Task instructions => Could you set down the listing below exactly, leaving out its pictures?

- - - - -

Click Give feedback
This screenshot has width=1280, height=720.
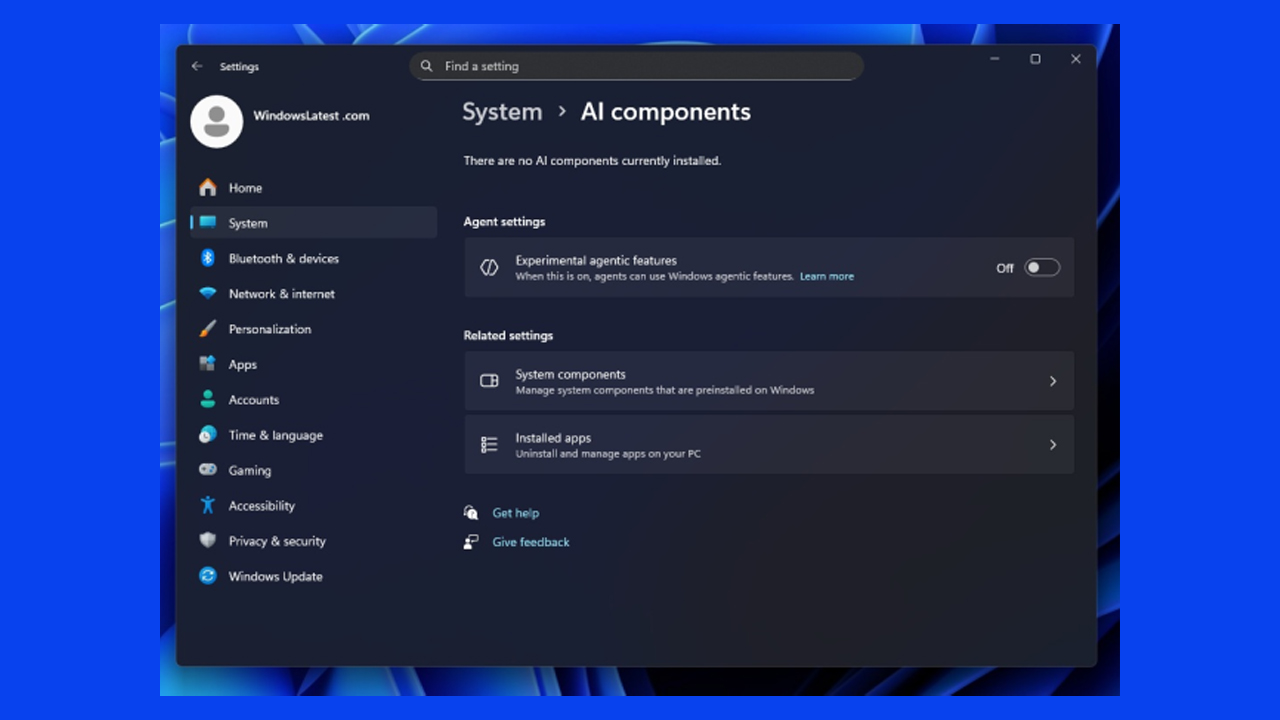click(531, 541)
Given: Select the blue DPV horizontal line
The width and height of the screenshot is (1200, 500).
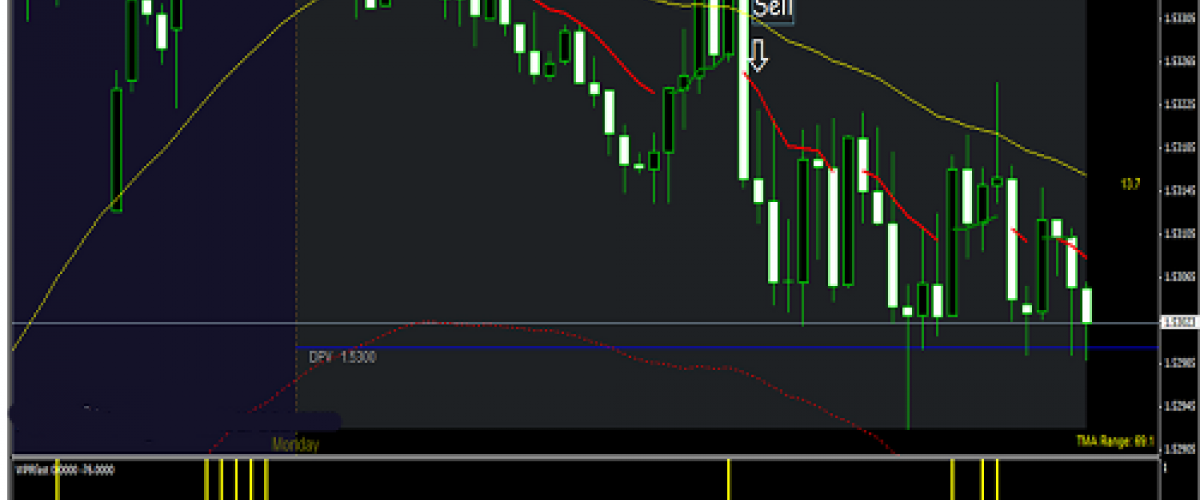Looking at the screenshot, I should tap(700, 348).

- - - - -

Reply to the task =>
Click Give feedback
This screenshot has width=1280, height=720.
click(531, 541)
Given: Select the blue DPV horizontal line
The width and height of the screenshot is (1200, 500).
Looking at the screenshot, I should tap(700, 348).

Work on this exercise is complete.